● SUPPLIED DATA
————————

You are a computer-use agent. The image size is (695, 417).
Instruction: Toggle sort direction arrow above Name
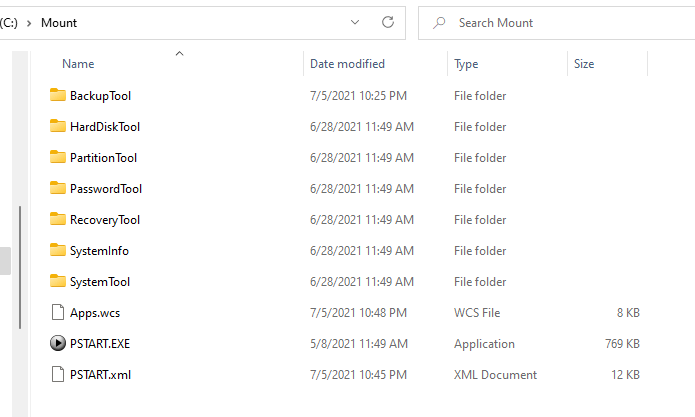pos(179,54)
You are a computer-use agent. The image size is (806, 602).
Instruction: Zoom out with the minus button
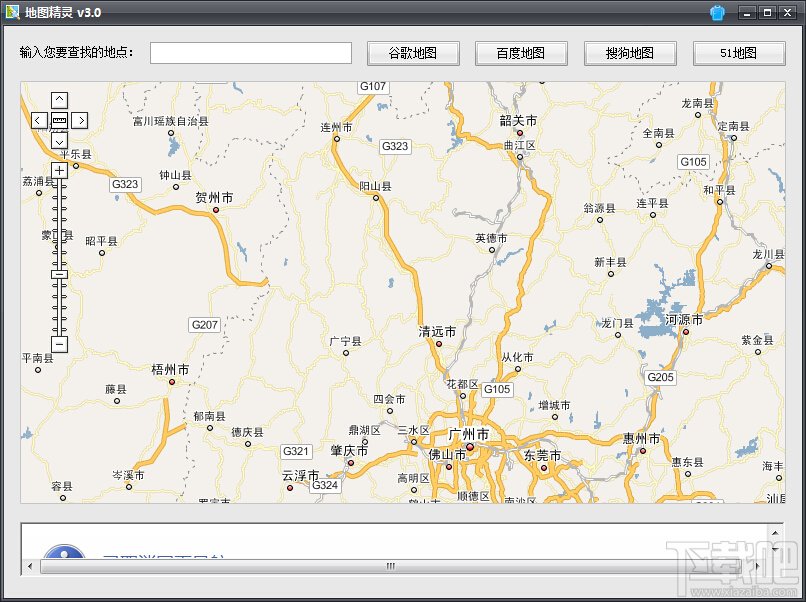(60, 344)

————————

● WHAT YOU SHOULD DO
Repeat exactly the lines above, starting at the one that contains "You are a computer-use agent. The image size is (806, 602)." and stopping at the last line of the entries, and leave out the pictures.

● WRITTEN RESPONSE
You are a computer-use agent. The image size is (806, 602).
Instruction: Zoom out with the minus button
(60, 344)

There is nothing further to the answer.